Dear Liza: My mother recently died and I am the Trustee of her trust. She left everything to me and my brother, equally.  I live far away from California, where she lived. My brother lives in her house. The bank told me that I need to get a tax identification number for my mother’s trust, is that true? Also, I’m worried that my brother is going to take her furniture and other things in the house before I have the chance to get there. I really don’t know where to start or how to get help. So, first things first. Yes, you DO need to get a tax identification number for your mother’s trust now that she’s died. That’s because now her trust is irrevocable, and, until you distribute the trust property to yourself and your brother, any income earned by the trust during this interim period needs to be reported under this new tax identification number, which is called an ‘EIN’ (employee identification number). You can apply for it online at this website. I’ve written about how to do this on Legal Consumer, which offers national probate information, organized by zip code–click on the article about how to get a tax id number.

Next, you, as Trustee, are responsible for gathering and protecting the trust’s assets until they are distributed to the beneficiaries. That’s the legal answer — but in real life, this can be tricky, especially when you are far away and you two are the only beneficiaries. I would advise seeing how cooperative your brother will be — after all, he benefits from having the house clean and sold for a good price. Ultimately, if he won’t cooperate and you can’t get him to move out, you should seek to have him removed by the local law enforcement authority, but I would hope it doesn’t come to that.

Finally, in terms of getting help, I’d advise you go find an estate planning attorney to advise you on your duties as Trustee. If there are trust assets other than that house, you can use trust money to pay for this advice, and it will be well worth it, since you have to do the job properly or risk personal liability. Nolo has a lawyer directory that should be helpful here.

Beneficiary Designations Are the Last Word

Dear Liza: My Stepmother had a pension, my father was the beneficiary after she died. He made me beneficiary after his death. After he died, I received the pension. Now my stepmother’s sister wants it. She is not a beneficiary. Is she entitled to it? Can she try to fight it?  Your stepmother’s sister, based on what you’ve written here, is not entitled to that pension. If she isn’t the named beneficiary, she’s not entitled to the money. It’s that simple. When an account or a pension has a named beneficiary, that beneficiary is the only person entitled to that asset. Period. Unless your father didn’t have the right to name a beneficiary after his death, or was somehow named improperly by your stepmother, no one else but you would be entitled to the money. In other words, if a beneficiary is improperly designated, then that beneficiary designation itself can be challenged. But otherwise, the account holder’s designation of a beneficiary is the last word.

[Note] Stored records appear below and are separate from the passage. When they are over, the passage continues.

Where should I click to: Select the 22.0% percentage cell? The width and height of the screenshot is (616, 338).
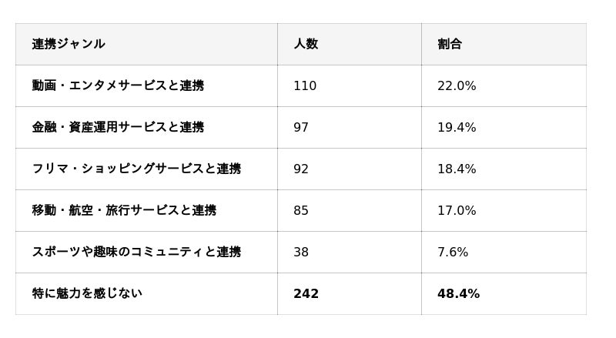pos(457,86)
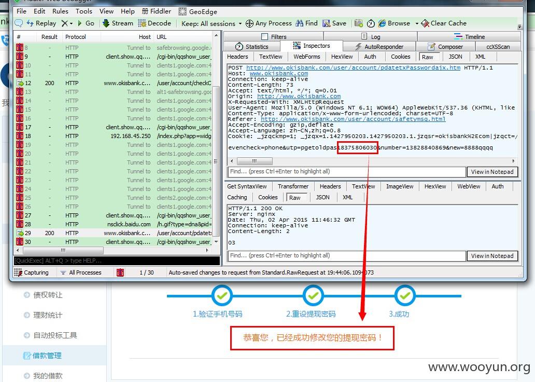Click the response Find text field

tap(347, 255)
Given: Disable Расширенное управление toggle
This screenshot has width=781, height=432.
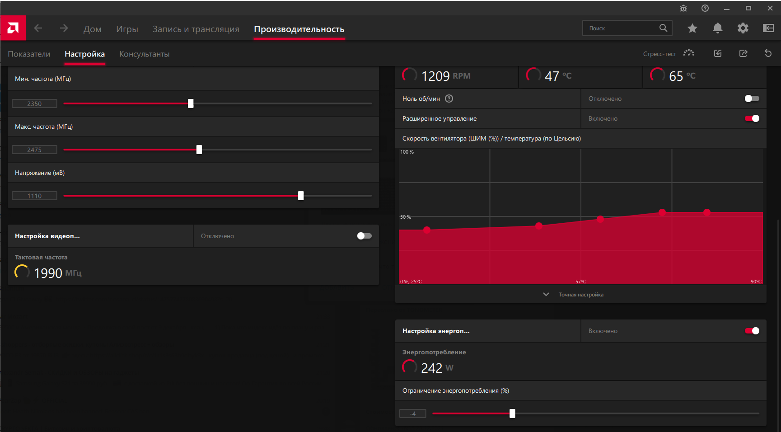Looking at the screenshot, I should pyautogui.click(x=752, y=118).
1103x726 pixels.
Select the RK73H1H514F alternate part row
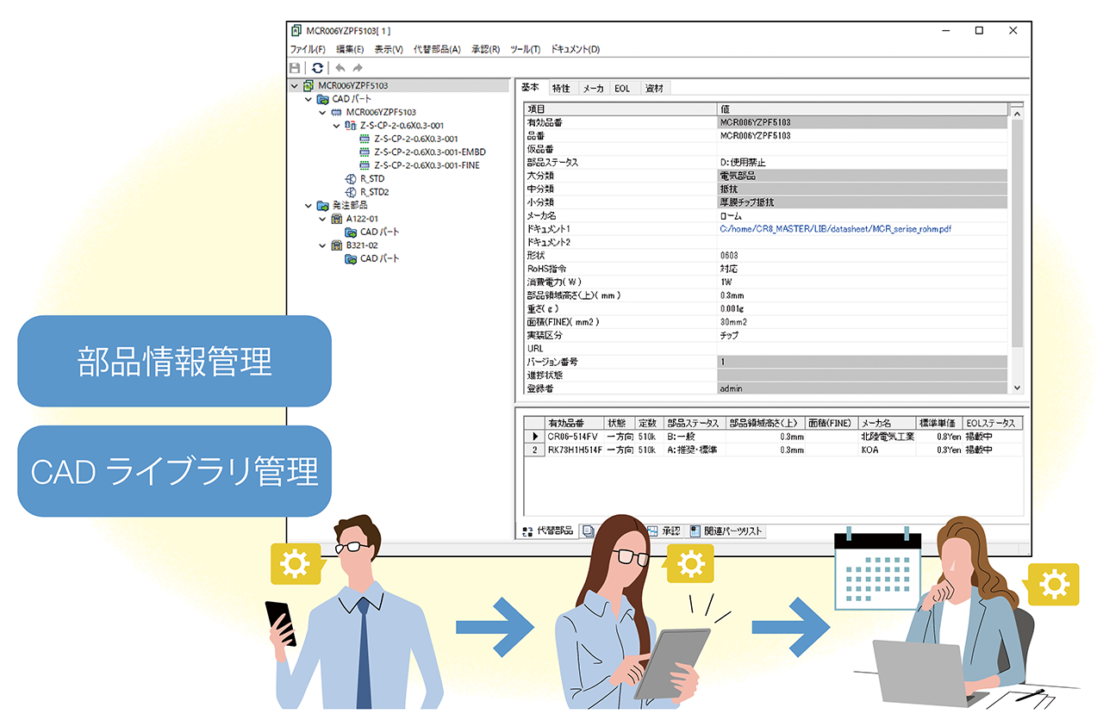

What A Custodial Account Can (and Can’t) Be Used For

Dear Liza: My uncle recently passed away. He named both my grandmother and myself as Personal Representatives of his Will, with a clause stating that if a guardian is needed to care for his children or their property, he named me and my grandmother. The clause also states that if any of his children are under the age of 21, the guardian shall serve as custodian for his or her property under the Uniform Transfers to Minors Act until she reaches 21. His 17 year old daughter is the sole beneficiary on his life insurance policy form his employer. Will we be able to utilize this policy to assist with his funeral arrangements? I’m sorry to hear about your uncle. And I’m sorry to answer your question with a resounding, “nope!” Your niece is the beneficiary of that life insurance policy, and you, as the custodian for that property, can only use it for her benefit, not for the funeral arrangements of her father. Money left in a custodial account can only be used for the benefit of the minor, not anyone else. You’ll have to find another way to pay for those funeral arrangements.